FunQuant: A R package to perform quantization in the context of rare events and time-consuming simulations

Summary

FunQuant is a R package that has been specifically developed for carrying out quantization in the context of rare events. While several packages facilitate straightforward implementations of the Lloyd's algorithm, they lack the specific specification of any probabilistic factors, treating all data points equally in terms of weighting. Conversely, FunQuant considers probabilistic weights based on the Importance Sampling formulation to handle the problem of rare event. To be more precise, when $X$ and $Y$ are the random vectors of inputs and outputs of a computer code, the quantization of $Y(X)$ is performed by estimating the centroid of a given cluster $C$ with the following formula, $$\frac{\frac{1}{n} \sum_k Y(\tilde X_{k})\mathbb 1_{Y(\tilde X_{k})\in C}\frac{f_{X}(\tilde X_k)}{g(\tilde X_{k})}}{\frac{1}{n} \sum_k \mathbb 1_{Y(\tilde X_k)\in C} \frac{f_{X}(\tilde X_k)}{g(\tilde X_{k})}},$$ where $f_{X}$ is the known density function of the inputs $X$, and $(\tilde X_k)^{n}_{k=1}$ i.i.d. random variables of density function $g$. Importance Sampling is employed with the aim of reducing the variance of the estimators of the centroids when compared to classical Monte Carlo methods. FunQuant provides various approaches for implementing these estimators, depending on the sampling density $g$. The simplest method involves using the same function $g$ for each iteration and every cluster, which is straightforward to work with and still yields significant variance reductions. More advanced implementations enable the adaptation of the sampling density for each cluster at every iteration.

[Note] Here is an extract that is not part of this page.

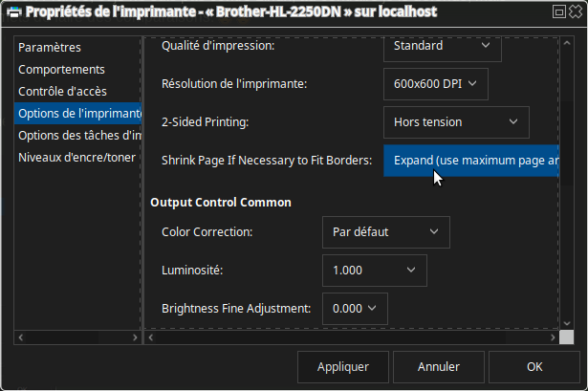Close the printer properties dialog
The height and width of the screenshot is (391, 588).
[x=576, y=11]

In addition, FunQuant is designed to mitigate the computational burden associated with the evaluation of costly data. While users have the flexibility to use their own metamodels to generate additional data, FunQuant offers several functions tailored specifically for spatial outputs such as maps. This metamodel relies on Functional Principal Component Analysis and Gaussian Processes, adapted with the rlibkriging R package. FunQuant assists users in the fine-tuning of its hyperparameters for a quantization task, by providing a set of relevant performance metrics.

Installation

FunQuant can be installed from GitHub, for the very latest version:

# If not already installed, install package `remotes` with `install.packages("remotes")`
remotes::install_github("charliesire/FunQuant")

Illustrative example

We consider $X = (X_{1},X_{2}) \in \mathbb{R}^2$ a random input of a computer code $H$, with

$$\left\{ \begin{array}{ll} X_{i} \sim \mathcal{N}_{t}(0,0.25^2, -1, 1), i=1,2 \\\ X_{1} \text{ and }X_{2}\text{ independent} \end{array} \right.$$

where $\mathcal N_{t}(\mu,\sigma^2, a, b)$ is the Gaussian distribution of mean $\mu$, variance $\sigma^2$, truncated between $a$ and $b$.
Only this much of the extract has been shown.